(Given passage)

Web Mining provides many approaches to analyze usage, user navigation behavior, as well as content and structure of web sites. They are used for a variety of purposes ranging from reporting to personalization and marketing intelligence. In most cases the results obtained, such as user groups or click streams are difficult to interpret. Moreover practical application of them is even more difficult.
There has not yet been found a way to analyze web data giving clear recommendations for web site authors on how to improve the web site by adapting to users' interests. For this purpose, such interest has to be first identified and evaluated. However, since corporate web sites are analyzed that mainly provide information, but no e-commerce, there is no transactional data available. Transactions usually provide insight into the user's interest: what the user is buying, that is what he or she is interested in. But facing purely information driven web sites, other approaches must be developed in order to reveal user interest.
Zhu et al analyze user behavior in order to improve web site navigation, by analyzing user paths to find semantic relations between web pages (Zhu, J.; Hong, J.; Hughes, J. G., Page Cluster: Mining Conceptual Link Hierarchies from Web Log Files for Adaptive Web Site Navigation, ACM Journal Transaction on Internet Technology, 2004, Vol.4, Nr.2, p. 185-208). They propose a way to construct a conceptual link hierarchy.
However, this approach does not incorporate the content of web pages and thus does not identify content-based similarities.

(Exercise details)
Please copy out the whole passage on web mining word for word. The data that comes next is not needed for anything here.

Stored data
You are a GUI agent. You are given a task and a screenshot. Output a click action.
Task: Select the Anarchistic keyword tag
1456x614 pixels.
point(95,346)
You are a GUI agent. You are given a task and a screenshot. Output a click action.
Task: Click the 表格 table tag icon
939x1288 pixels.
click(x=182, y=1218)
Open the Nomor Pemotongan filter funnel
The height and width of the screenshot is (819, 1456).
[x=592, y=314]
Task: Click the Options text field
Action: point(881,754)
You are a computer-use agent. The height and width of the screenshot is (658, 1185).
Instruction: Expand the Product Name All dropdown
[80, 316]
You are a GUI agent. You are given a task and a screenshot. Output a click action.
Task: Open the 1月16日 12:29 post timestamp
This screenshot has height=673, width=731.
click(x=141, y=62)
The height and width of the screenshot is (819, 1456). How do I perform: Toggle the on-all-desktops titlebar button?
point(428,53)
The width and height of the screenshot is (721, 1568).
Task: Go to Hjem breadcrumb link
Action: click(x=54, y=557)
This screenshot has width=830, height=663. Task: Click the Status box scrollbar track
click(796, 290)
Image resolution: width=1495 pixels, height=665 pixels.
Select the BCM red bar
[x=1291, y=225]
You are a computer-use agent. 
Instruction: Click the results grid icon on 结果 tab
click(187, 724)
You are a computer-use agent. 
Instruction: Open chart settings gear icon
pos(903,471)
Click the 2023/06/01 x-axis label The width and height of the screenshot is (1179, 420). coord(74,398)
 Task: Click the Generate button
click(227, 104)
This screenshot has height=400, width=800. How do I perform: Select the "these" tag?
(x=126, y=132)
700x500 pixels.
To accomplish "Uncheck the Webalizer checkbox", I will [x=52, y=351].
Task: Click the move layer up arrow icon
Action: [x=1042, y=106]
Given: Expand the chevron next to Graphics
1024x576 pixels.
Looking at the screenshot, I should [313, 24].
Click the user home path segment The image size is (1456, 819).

(Exercise answer)
Web Mining provides many approaches to analyze usage, user navigation behavior, as well as content and structure of web sites. They are used for a variety of purposes ranging from reporting to personalization and marketing intelligence. In most cases the results obtained, such as user groups or click streams are difficult to interpret. Moreover practical application of them is even more difficult.
There has not yet been found a way to analyze web data giving clear recommendations for web site authors on how to improve the web site by adapting to users' interests. For this purpose, such interest has to be first identified and evaluated. However, since corporate web sites are analyzed that mainly provide information, but no e-commerce, there is no transactional data available. Transactions usually provide insight into the user's interest: what the user is buying, that is what he or she is interested in. But facing purely information driven web sites, other approaches must be developed in order to reveal user interest.
Zhu et al analyze user behavior in order to improve web site navigation, by analyzing user paths to find semantic relations between web pages (Zhu, J.; Hong, J.; Hughes, J. G., Page Cluster: Mining Conceptual Link Hierarchies from Web Log Files for Adaptive Web Site Navigation, ACM Journal Transaction on Internet Technology, 2004, Vol.4, Nr.2, p. 185-208). They propose a way to construct a conceptual link hierarchy.
However, this approach does not incorporate the content of web pages and thus does not identify content-based similarities.